STRIVING TOWARDS BEING: The Letters of Thomas Merton and CzesIaw Milosz.
#### STRIVING TOWARDS BEING: The Letters of Thomas Merton and Czeslaw Milosz.
Edited by Robert Faggen. Farrar, Straus & Giroux. 178 pp. $21
What are friends for? The question is usually posed as though the answer were self-evident: friends offer help in time of need. But literary friendships are different. They leave a record, the quality of which depends on the quality of the need—and of the help. In this remarkable 10-year correspondence between Merton, the American Trappist monk best known for his spiritual autobiography The Seven Storey Mountain (1948), and Milosz, winner of the 1980 Nobel Prize in literature, the quality of both is high indeed.
In 1958, when Merton initiated the correspondence, Milosz was living in France, a recent exile from the Stalinist regime in his native Poland. Milosz’s poetry, now celebrated in the West, was untranslated, and his reputation did not extend beyond the bitter controversy surrounding The Captive Mind (1952, trans. 1953). To the Polish exile community, Milosz’s extraordinary dissection of intellectual capitulation to communism was tainted by his having served the regime. To French leftists, the book was a blot on the legacy of Stalin. And to many Americans, The Captive Mind was just another anticommunist tract.

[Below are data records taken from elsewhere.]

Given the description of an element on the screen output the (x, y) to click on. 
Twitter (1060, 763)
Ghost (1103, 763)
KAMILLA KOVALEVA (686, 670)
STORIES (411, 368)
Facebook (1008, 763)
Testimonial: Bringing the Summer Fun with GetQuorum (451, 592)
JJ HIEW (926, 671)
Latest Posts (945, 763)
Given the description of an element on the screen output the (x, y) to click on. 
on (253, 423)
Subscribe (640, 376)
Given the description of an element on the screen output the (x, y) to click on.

Faggen, a professor of literature at Claremont McKenna College, explains why Merton’s reading of The Captive Mind was so distinctive: he "recognized that the book was not simply a condemnation of Communism but an attempt to understand the lure of Marxism in the wake of the erosion of the religious imagination." Merton’s stance was clearly congenial to Milosz, whose wife and two sons had emigrated to America but whose own visa was being delayed on suspicion that, as a former official of the Polish government, he might be a spy. About his time in France, Milosz wrote, "I live in a little town near Paris and look at that literary turmoil with a dose of scorn—do not accuse me of pride as this is not my individual pride, I share it with young writers from Poland who visit me here, perhaps we all are more mature—at a price." Throughout the correspondence, which ranges beyond politics into fundamental questions of art, faith, and morality in a world darkened by war and genocide, this tension between pride and maturity is central.
Of the two writers, Milosz is the more relentless self-examiner. He agrees with Merton that it is important to resist group causes and political labels, but he goes on to offer a striking meditation on why such resistance should not be regarded as heroic: "Pride or ambition sometimes mislead us when we want to be individuals and not just members of a group. But in general pride or ambition by breaking etiquettes is a positive force—and exactly for this reason writing, as self-assertion, is for me something suspect."
Faggen observes that while in the first letters "Milosz’s eager response to Merton reveals his need for a spiritual father,... Milosz appears to take on that role himself as the correspondence develops." This is true in certain realms, notably the political. Yet some of the most affecting passages are those in which Merton counsels Milosz not to regard exile as a dead end: "What you write for Poland will be read with interest everywhere. You do not have to change your mental image of your audience. The audience will take care of itself." Wise words, not only reassuring but prophetic—and, for one of the greatest poets of our troubled century, exactly the help most needed.